子宫颈癌居妇科恶性肿瘤的第一位, 严重危害妇女的生命健康。新疆维吾尔族妇女子宫颈癌的患病率远高于汉族和其他民族^〔1〕。研究发现, 子宫颈鳞癌的发生可能与死亡相关蛋白激酶(death-associated protein kinase, DAPK)基因启动子甲基化有关^〔2-3〕。因此, 本研究对60份新疆维吾尔族妇女宫颈癌组织标本及40份宫颈癌阴性宫颈组织标本中的DAPK基因启动子甲基化进行检测, 为维吾尔族妇女子宫颈鳞癌的早期诊断筛选新的生物学指标。现将结果报告如下。

1 材料与方法 1.1 材料

从新疆喀什地区人民医院、阿克苏人民医院、自治区人民医院共收集60份病例标本作为病例组, 均经组织病理检查确证为子宫颈鳞癌, 且患者术前均未进行化疗或放疗; 对照组40份取自上述医院妇科门诊炎症活检组织、子宫肌瘤手术后的子宫颈组织以及健康体检者子宫颈脱落细胞, 经临床病理学检查确诊为宫颈癌阴性的宫颈组织。

1.2 主要试剂和仪器

基因组DNA提取试剂盒(上海生物工程公司); 甲基化修饰试剂盒(美国CHEMICON公司); 甲基化、非甲基化引物(上海生物工程公司合成); PCR聚合酶(大连宝生物公司); 离心机(德国Sigma公司); PCR仪(德国Biometra公司); DYY-Ⅲ稳压稳流电泳仪(北京六一实验仪器厂); 凝胶成像系统(美国Synoptics LTD公司)。
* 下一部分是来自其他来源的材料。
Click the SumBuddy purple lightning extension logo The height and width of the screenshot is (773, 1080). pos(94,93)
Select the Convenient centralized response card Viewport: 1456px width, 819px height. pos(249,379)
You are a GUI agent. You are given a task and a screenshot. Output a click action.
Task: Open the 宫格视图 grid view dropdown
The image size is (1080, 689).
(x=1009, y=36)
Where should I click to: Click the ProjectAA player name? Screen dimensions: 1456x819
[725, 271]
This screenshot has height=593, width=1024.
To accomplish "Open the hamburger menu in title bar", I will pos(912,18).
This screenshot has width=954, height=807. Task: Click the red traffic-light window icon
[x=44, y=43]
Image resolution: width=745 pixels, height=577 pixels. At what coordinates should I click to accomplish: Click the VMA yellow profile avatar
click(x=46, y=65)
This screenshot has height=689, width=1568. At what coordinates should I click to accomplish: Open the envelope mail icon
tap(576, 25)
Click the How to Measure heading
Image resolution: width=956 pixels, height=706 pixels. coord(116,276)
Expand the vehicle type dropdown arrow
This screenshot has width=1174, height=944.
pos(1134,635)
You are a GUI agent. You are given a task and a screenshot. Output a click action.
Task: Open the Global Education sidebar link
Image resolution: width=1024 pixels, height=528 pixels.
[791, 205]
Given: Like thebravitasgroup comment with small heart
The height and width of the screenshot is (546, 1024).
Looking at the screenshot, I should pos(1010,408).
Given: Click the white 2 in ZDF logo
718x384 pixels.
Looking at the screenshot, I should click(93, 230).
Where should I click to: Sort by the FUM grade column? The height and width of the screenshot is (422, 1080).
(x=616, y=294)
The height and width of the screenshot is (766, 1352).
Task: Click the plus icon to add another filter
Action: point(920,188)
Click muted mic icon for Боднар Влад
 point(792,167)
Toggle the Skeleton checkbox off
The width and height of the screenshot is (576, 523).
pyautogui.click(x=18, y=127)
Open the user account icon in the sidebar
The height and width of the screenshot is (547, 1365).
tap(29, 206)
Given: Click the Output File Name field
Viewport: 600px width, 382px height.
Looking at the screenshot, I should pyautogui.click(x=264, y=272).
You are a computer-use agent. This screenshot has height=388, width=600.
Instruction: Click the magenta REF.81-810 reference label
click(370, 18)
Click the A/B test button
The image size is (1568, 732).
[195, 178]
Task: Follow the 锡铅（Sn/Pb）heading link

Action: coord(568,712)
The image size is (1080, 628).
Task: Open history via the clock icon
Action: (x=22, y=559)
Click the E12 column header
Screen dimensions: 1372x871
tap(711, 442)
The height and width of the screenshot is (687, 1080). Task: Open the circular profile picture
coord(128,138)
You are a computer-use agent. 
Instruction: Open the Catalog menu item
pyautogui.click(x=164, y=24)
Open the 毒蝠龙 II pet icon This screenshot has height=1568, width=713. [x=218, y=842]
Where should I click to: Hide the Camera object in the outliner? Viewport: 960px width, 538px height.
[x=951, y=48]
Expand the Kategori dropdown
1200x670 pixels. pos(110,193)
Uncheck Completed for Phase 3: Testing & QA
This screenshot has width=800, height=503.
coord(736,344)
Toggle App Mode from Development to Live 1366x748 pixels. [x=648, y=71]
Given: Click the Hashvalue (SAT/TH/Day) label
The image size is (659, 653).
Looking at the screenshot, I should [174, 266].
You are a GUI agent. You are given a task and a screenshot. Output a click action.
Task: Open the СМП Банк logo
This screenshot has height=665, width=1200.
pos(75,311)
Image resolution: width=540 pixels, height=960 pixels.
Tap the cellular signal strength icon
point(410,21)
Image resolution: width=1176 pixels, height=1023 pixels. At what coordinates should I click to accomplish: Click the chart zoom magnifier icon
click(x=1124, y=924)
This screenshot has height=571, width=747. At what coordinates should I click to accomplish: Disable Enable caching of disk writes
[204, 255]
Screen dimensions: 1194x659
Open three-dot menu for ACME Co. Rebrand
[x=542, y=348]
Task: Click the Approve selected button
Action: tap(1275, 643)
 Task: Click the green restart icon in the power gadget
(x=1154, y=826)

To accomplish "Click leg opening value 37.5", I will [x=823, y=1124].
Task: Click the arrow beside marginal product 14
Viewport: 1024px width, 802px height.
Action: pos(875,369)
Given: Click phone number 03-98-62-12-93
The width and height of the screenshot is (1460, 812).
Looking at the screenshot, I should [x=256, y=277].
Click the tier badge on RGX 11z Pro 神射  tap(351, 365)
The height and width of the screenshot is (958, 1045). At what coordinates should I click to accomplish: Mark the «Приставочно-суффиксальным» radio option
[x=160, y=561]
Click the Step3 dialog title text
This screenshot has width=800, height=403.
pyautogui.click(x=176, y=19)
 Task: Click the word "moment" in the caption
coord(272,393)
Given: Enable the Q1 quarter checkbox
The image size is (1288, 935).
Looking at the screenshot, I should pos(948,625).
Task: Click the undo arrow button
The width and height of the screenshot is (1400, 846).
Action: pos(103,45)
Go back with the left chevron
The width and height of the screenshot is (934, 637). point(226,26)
1.3 甲基化特异性聚合酶链反应(methylation specific PCR, MSP)

(1)组织DNA提取:DNA采用基因组DNA抽提试剂盒SK1252(上海生工公司)抽提组织DNA。(2) DNA亚硫酸氢盐修饰:参照基因组修试剂盒(CpGenome DNA Modification kit)手册步骤对DNA进行亚硫酸盐处理修饰并纯化, 修饰后的DNA置于-80℃保存。(3) MSP检测:由上海生物工程合成2对引物, DAPK甲基化引物:上游引物:5-GGATAG TCG GATCGAGTTAACGTC-3, 下游引物:5-CCCTCCCAA ACG CCGA-3, 片段长度98 bp; DAPK非甲基化引物:上游引物:5-GGAGGATAGTTGGATTGAGTTAATGTT-3, 下游引物:5-CAA ATCCCTCCCAAACACCAA-3, 片段长度106 bp。反应体系(25 μL):ddH2O15.2 μL, 10 ×PCRbuffer2.5 μL, MgCI2 1.0 μL, 脱氧核苷酸混合物1.0 μL, 上、下游混合引物2.0 μL, DNA模板3.0 μL, DNA聚合酶0.3 μL (大连宝生物公司), 反应条件:94℃ 5 min, 然后94℃ 60 s, 60℃ 60 s, 72℃ 60 s, 35个循环后, 72℃ 10 min。4.0℃保存。PCR护增时以正常子宫颈组织作正常对照, 以等量去离子双蒸水代替模板DNA作为阴性对照。用体外高甲基化DNA (In vitro hypermethylation DNA, IVD)(美国Intergen公司)作为阳性对照。

1.4 统计分析

采用SPSS13.0软件进行统计分析。

2 结果 2.1 DAPK基因启动子甲基化检测结果比较(表 1)

病例组和对照组平均年龄分别为(45.7±8.36)岁和(43.3±11.7)岁。病例组检出DAPK基因启动子甲基化38例, 甲基化率为63.3%;对照组检出DAPK基因启动子甲基化3例, 甲基化率为7.5%, 2组间比较差异有统计学意义(χ²=30.929, P < 0.001)。

3 讨论

凋亡相关蛋白激酶(death-associated protein kinase, DAPK)是一种钙离子/钙调蛋白调节的丝氨酸/苏氨酸蛋白激酶, 具有调节细胞的生存和凋亡、抑制细胞移动及抑制肿瘤的作用, 当DAPK基因启动子甲基化后, 表达降低或消失, 有可能导致肿瘤的发生。本研究采用MSP法对DAPK基因启动子区CpG岛甲基化情况进行检测, 发现病例组子宫颈鳞癌甲基化率与对照组差异有统计学意义, 与赵先兰^〔2〕及DongSM等^〔3〕报道结果不一致。研究发现^〔3〕, DAPK在宫颈鳞癌中的甲基化率高于宫颈腺癌。因而, 通过对DAPK基因启动子甲基化检测, 可能为子宫颈癌的组织学分型提供依据。李军^〔4〕, 陈少泽(5)等研究发现, 维吾尔族妇女子宫颈鳞癌组织中rassf1a、MGMT基因存在不同程度甲基化。因此, rassf1a、MGMT、DAPK等多个基因的甲基化联合检测可能作为维吾尔族妇女子宫颈鳞癌早期诊断的生物学指标, 但有待深入研究。